The agencies also explained that residential screening companies, including the defendants, fall under the FHA’s purview. While the defendants argued that the FHA does not apply to companies “that are not landlords and do not make housing decisions, but only offer services to assist those that do make housing decisions,” the agencies contended that this misconstrues the clear statutory language of the FHA and presented case law affirming that FHA liability reaches “a broad array of entities providing housing-related services.”
“Housing providers and tenant screening companies that use algorithms and data to screen tenants are not absolved from liability when their practices disproportionately deny people of color access to fair housing opportunities,” Assistant Attorney General Kristen Clarke of the DOJ’s Civil Rights Division stressed. “This filing demonstrates the Justice Department’s commitment to ensuring that the Fair Housing Act is appropriately applied in cases involving algorithms and tenant screening software.”

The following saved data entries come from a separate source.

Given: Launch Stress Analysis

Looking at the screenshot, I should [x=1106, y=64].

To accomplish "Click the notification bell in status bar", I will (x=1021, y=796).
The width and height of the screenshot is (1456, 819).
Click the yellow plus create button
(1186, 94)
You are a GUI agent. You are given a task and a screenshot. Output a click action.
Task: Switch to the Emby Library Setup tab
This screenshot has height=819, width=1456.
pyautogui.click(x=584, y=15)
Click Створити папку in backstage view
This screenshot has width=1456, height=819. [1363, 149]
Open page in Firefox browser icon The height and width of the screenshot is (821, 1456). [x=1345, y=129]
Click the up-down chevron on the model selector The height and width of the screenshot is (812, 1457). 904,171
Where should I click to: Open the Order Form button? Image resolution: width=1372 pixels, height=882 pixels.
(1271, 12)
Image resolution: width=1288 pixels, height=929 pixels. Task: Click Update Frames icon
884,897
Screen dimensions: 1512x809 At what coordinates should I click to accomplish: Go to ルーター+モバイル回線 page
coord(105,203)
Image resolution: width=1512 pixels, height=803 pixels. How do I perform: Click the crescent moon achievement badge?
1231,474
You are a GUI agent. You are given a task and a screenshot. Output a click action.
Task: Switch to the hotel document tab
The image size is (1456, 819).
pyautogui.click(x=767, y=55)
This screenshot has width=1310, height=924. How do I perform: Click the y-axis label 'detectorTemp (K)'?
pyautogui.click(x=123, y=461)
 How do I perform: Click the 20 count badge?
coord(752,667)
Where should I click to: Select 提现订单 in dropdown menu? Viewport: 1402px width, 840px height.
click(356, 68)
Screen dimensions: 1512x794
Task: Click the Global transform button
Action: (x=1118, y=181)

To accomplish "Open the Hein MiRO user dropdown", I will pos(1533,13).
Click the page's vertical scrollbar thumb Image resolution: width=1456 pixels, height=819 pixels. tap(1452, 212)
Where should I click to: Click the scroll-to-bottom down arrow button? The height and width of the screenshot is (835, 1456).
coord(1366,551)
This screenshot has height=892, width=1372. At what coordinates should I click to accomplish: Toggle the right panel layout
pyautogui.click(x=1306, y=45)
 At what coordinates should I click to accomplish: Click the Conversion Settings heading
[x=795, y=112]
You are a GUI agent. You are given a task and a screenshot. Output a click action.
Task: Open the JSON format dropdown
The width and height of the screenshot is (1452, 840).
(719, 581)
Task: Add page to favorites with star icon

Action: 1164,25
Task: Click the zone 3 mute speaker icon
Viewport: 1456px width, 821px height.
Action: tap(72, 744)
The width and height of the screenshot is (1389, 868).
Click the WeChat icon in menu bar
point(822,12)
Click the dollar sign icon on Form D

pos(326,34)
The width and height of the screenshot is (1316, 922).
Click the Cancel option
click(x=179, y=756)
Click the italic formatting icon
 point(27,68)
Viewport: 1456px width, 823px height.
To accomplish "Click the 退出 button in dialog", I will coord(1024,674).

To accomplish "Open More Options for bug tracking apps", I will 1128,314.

On August 10, the CFPB announced a consent order against a California-based fintech company for allegedly using an algorithm that caused consumers to be charged overdrafts on their checking accounts when using the company’s personal finance-management app. According to the Bureau, the app promotes automated savings with a proprietary algorithm, which analyzes consumers’ checking-account data to determine when and how much to save for each consumer. The app then automatically transfers funds from consumers’ checking accounts to accounts held in the company’s name. The Bureau asserted, however, that the company engaged in deceptive acts or practices in violation of the CFPA by (i) causing consumers’ checking accounts to incur overdraft charges from their banks even though it guaranteed no overdrafts and represented that its app never transferred more than a consumer could afford; (ii) representing that it would reimburse overdraft charges (the Bureau claims the company has received nearly 70,000 overdraft-reimbursement requests since 2017); and (iii) keeping interest that should have gone to consumers even though it told consumers it would not keep any interest earned on consumer funds. Under the terms of the consent order, the company is required to provide consumer redress for overdraft charges that it previously denied and must pay a $2.7 million civil penalty.
On June 21, the United States Department of Justice announced that it had secured a “groundbreaking” settlement resolving claims brought against a large social media platform for allegedly engaging in discriminatory advertising in violation of the Fair Housing Act. The settlement is one of the first significant federal actions involving claims of algorithmic bias and may indicate the complexity of applying “disparate impact” analysis under the anti-discrimination laws to complex algorithms in this area of increasingly intense regulatory focus.